Assignment: Where in the records does the word "computer" occur? Copy each line in which it does.

Provided records:
+++++
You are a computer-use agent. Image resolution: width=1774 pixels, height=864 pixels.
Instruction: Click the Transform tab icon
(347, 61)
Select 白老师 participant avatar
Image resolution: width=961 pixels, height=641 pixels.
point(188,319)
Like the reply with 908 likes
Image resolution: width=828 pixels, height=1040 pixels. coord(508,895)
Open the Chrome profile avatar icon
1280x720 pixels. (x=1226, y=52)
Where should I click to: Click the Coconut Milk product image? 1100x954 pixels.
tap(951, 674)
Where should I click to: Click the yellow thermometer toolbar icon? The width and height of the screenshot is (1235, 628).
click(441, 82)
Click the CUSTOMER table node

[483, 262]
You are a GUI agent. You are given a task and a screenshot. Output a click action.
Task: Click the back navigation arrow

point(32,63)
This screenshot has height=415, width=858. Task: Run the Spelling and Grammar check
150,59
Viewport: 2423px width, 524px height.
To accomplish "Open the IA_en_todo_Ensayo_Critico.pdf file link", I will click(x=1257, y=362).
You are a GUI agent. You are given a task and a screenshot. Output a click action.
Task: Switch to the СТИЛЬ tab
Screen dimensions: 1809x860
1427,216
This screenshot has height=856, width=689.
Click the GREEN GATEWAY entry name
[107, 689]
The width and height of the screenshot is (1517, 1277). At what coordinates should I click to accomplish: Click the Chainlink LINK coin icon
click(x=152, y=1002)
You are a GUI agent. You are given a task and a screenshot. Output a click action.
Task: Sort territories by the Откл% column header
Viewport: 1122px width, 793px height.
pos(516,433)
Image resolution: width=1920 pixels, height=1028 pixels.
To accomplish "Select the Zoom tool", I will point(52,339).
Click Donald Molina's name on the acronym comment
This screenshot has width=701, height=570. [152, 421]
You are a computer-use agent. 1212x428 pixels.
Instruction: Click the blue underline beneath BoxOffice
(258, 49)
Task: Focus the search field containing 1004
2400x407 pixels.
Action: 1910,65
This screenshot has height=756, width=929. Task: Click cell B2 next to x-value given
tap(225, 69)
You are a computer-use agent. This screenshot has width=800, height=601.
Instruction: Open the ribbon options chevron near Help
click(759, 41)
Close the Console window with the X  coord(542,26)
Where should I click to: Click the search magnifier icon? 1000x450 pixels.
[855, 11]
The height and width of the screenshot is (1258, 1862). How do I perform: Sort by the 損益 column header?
+++++
Your solution:
You are a computer-use agent. Image resolution: width=1774 pixels, height=864 pixels.
You are a computer-use agent. 1212x428 pixels.
You are a computer-use agent. This screenshot has width=800, height=601.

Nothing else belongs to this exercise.